◆ **DOCUMENT PASSAGE**
I’ve recently spent two days back in my small town of Tillamook. I’ve enjoyed multiple visits with dear friends. My heart is full.
Leaving Tillamook last June was a huge jump. It was a tough one. I battled a lot with myself to whether I was supposed to go. I prayed and prayed and argued with God. One day I was excited, the next I was scared to death! I was selling everything, and making a jump to another town, a city…. and starting all over.
Some days I was so angry with both of them. Why did I have to move. Why was it me, I didn’t do any of this. Why do I have to be the one to sell my beautiful home, and move. Why do I have to leave my church that has given me so much comfort. Why do I have to quit my job I love and start over. Why do I have to give up even more……
Sometimes, my inner thoughts aren’t all that nice. Sometimes I think I sound like a selfish teenager to God. Thankfully his love for us is more than our selfish thoughts.
But I did dutifully sell most of my belongings. I did load up the rest, and I relocated my children and I starting over with a new home, a new job, and a fresh start, just as God was pushing me.
God knows best. Always, every time without a doubt. The blessings that he has been pouring over me and my little family just continued. I wasn’t alone on this move, he was with me. I wasn’t alone relocating and starting over. It was actually just another step toward my healing.

◆ **STORED DATA**

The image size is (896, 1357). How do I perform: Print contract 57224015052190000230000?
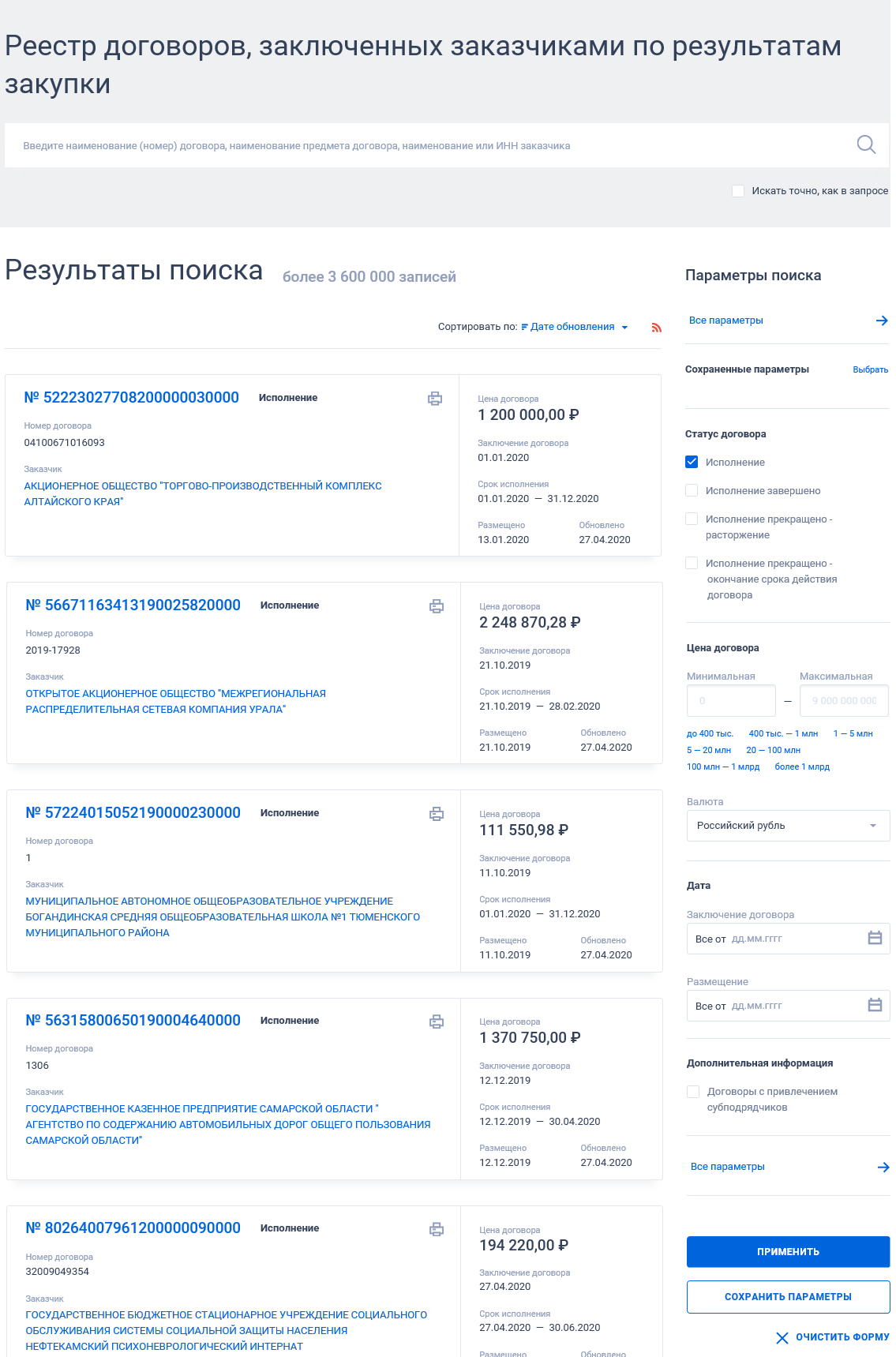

◆ **WHAT THIS TASK INVOLVES**
From the text about leaving Tillamook, copy word for word the part that begins with the words containing "But I did dutifully" and ends with "toward my healing.".

◆ **SOLUTION TO THIS PROBLEM**
But I did dutifully sell most of my belongings. I did load up the rest, and I relocated my children and I starting over with a new home, a new job, and a fresh start, just as God was pushing me.
God knows best. Always, every time without a doubt. The blessings that he has been pouring over me and my little family just continued. I wasn’t alone on this move, he was with me. I wasn’t alone relocating and starting over. It was actually just another step toward my healing.